DATASET CONTENT:
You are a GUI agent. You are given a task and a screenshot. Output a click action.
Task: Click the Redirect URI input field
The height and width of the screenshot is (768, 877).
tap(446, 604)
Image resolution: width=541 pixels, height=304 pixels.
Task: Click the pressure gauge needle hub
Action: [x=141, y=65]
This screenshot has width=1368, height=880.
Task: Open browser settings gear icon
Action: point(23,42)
---
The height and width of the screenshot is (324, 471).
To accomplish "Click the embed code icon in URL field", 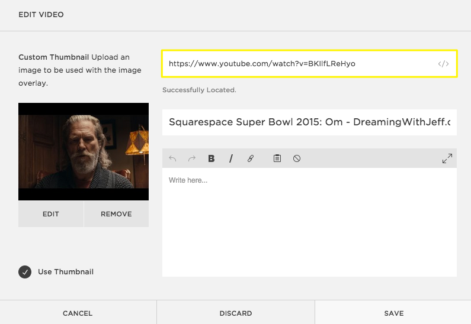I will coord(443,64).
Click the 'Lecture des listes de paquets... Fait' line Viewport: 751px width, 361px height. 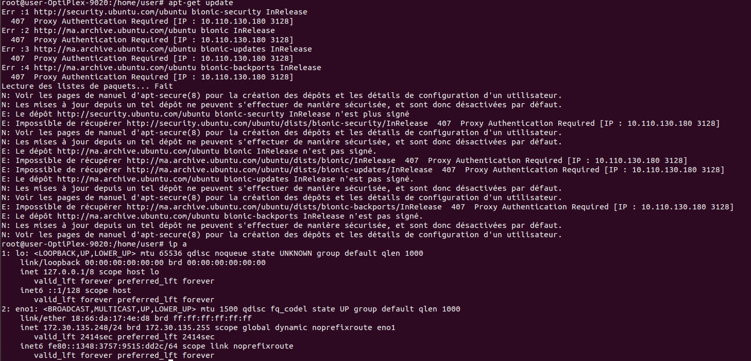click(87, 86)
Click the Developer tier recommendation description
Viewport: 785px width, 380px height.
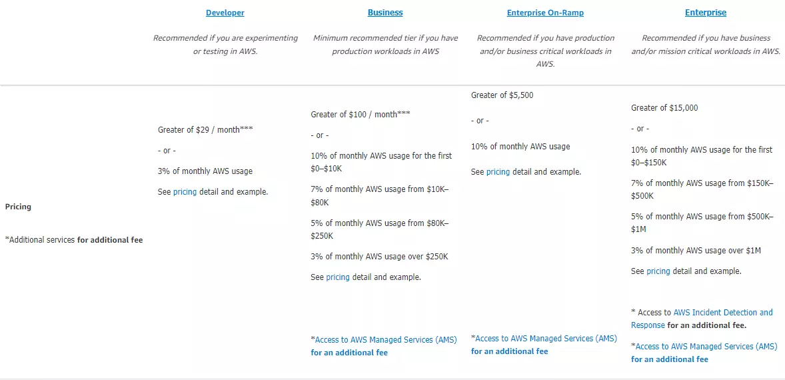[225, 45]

EXERCISE OBJECTIVE:
Copy the material word for word, beginning at the line that contains "You are a GUI" and stopping after the line that contains "Action: point(23,42)".

RESPONSE TO THIS TASK:
You are a GUI agent. You are given a task and a screenshot. Output a click action.
Task: Click the Redirect URI input field
The height and width of the screenshot is (768, 877).
tap(446, 604)
Image resolution: width=541 pixels, height=304 pixels.
Task: Click the pressure gauge needle hub
Action: [x=141, y=65]
This screenshot has width=1368, height=880.
Task: Open browser settings gear icon
Action: point(23,42)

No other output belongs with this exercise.